> What you have to do
First find the line with "Japanese Voyeur Video [盗撮動画,日本人盗撮] (582, 52)" in the entries below, then set down exactly every line through the line with "[11 HIGHRISE LIFE", that line included.

> Information provided
^^^^^^^^
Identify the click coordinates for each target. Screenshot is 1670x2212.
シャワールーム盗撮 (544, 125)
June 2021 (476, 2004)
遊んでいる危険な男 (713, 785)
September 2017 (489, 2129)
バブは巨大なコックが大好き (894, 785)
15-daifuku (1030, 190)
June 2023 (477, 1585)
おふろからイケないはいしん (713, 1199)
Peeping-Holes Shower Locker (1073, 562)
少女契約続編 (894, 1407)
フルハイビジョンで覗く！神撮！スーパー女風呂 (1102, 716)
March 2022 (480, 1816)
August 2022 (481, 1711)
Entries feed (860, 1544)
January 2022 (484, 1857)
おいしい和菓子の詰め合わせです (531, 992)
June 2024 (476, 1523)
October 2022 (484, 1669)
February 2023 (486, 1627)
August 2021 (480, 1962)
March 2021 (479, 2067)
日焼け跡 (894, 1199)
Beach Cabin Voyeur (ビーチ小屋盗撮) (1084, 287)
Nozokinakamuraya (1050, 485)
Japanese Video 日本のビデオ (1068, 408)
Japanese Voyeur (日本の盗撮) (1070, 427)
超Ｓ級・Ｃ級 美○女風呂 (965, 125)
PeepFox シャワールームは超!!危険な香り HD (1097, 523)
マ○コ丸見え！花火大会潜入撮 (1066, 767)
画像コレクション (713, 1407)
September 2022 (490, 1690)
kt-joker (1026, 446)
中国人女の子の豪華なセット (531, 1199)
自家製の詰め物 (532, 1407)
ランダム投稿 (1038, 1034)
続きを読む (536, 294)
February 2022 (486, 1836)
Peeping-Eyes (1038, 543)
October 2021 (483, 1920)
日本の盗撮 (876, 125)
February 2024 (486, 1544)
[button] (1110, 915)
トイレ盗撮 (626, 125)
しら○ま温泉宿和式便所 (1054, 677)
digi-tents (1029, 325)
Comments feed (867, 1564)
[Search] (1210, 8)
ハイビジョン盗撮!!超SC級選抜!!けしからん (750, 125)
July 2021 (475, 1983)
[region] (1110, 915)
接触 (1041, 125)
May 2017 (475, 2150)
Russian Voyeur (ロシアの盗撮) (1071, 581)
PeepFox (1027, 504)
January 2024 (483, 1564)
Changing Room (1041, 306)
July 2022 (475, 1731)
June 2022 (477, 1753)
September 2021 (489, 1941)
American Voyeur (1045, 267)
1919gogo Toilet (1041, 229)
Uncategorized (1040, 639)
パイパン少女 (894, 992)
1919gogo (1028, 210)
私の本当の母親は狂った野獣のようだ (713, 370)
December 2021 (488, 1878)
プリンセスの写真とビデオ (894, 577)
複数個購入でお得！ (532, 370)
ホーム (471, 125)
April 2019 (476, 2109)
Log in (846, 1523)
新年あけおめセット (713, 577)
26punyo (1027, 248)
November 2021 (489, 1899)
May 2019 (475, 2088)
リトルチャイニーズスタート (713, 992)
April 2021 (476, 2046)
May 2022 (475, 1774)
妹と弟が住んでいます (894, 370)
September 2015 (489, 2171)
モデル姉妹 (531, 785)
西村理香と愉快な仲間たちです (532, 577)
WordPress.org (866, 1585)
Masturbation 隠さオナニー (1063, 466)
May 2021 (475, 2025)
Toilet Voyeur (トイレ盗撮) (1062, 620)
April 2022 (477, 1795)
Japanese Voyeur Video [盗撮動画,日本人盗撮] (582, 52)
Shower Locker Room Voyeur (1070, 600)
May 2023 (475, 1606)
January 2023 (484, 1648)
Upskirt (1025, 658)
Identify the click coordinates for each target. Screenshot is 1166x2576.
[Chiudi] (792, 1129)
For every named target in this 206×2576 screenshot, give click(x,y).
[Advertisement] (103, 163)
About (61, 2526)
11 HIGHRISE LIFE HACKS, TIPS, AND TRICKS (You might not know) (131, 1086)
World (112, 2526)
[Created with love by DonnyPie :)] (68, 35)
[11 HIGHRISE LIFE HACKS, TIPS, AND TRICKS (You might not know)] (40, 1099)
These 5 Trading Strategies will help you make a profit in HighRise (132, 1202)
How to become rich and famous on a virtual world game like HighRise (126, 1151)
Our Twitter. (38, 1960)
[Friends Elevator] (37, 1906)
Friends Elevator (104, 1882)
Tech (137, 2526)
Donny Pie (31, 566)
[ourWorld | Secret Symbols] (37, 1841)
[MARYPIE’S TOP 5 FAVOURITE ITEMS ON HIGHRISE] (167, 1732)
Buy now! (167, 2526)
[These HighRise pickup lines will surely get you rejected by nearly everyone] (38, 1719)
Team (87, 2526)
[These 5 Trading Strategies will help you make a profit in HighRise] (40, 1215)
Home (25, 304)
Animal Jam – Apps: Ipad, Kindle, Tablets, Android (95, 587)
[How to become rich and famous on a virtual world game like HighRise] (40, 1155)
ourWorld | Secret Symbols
^^^^^^^^
> Expected output
Japanese Voyeur Video [盗撮動画,日本人盗撮] (582, 52)
Shower Locker Room Voyeur (1070, 600)
May 2023 (475, 1606)
January 2023 (484, 1648)
Upskirt (1025, 658)
Identify the click coordinates for each target. Screenshot is 1166x2576.
[Chiudi] (792, 1129)
For every named target in this 206×2576 screenshot, give click(x,y).
[Advertisement] (103, 163)
About (61, 2526)
11 HIGHRISE LIFE HACKS, TIPS, AND TRICKS (You might not know) (131, 1086)
World (112, 2526)
[Created with love by DonnyPie :)] (68, 35)
[11 HIGHRISE LIFE HACKS, TIPS, AND TRICKS (You might not know)] (40, 1099)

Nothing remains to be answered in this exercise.